The past few issues have been incredibly strong -- I've enjoyed watching Mara evolve from a girl with few choices, perpetually controlled by her handlers and public image, to a new-but-strong metahuman with a fresh sense of agency. Issue #5 brings things to the edge, and I'm anxious to find out her ultimate destiny. Is she the destroyer of humanity, or will she be merciful?
Brian Wood's storytelling is well-structured and impeccably paced, and this issue builds to the perfect precipice. Not only does he play some big emotional cards in this issue (like Mara's brother's death, and Mara's subsequent abandonment of her human identity), but he shifts from a more subdued third-person narration to Mara's own bold declarations; a ramp-up if I've ever seen one. The stage has been set for a very big ending -- and the missiles in Mara's hands are probably just the start.
Ming Doyle and Jordie Bellaire have been consistently amazing on art for this entire run. The visuals are dynamic and eye-catching, but never distracting from the story. It's all so much in lock-step that it feels like Doyle, Bellaire, and Wood are tapping into a hive mind.
Alas, MARA is just a six-issue series. Whatever spectacular conclusion the creative team is building to, it's presumably the last we'll see of this character and world.

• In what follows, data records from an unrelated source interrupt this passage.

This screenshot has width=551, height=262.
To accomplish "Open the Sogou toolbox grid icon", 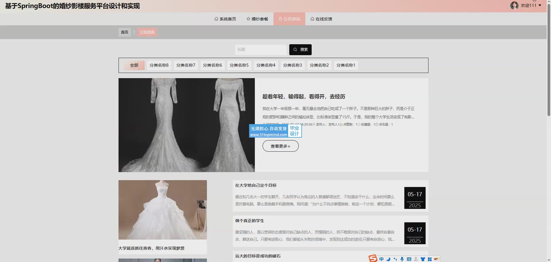I will (430, 259).
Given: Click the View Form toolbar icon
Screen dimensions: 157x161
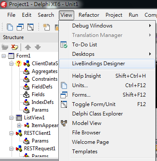Looking at the screenshot, I should point(20,27).
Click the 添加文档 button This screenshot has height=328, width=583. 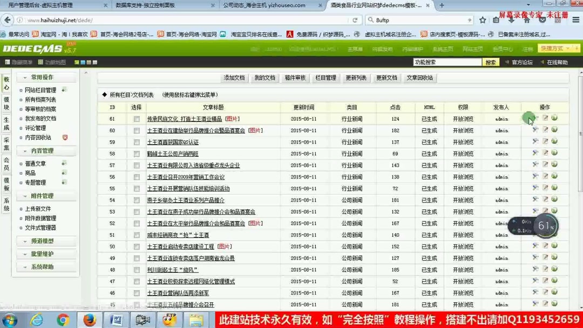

MARA has been a must-pull for me since the first issue. The series is easy to follow, but not lacking depth, and it's a truly unique take on the superhero genre (plus there's a badass female protagonist). It's fascinating to watch Mara fall from a pedestal that humans created and then rise to a level that humans can't even fathom. Call this another victory for Image right now; I'm absolutely enjoying the series, and holding my breath for its ending next month.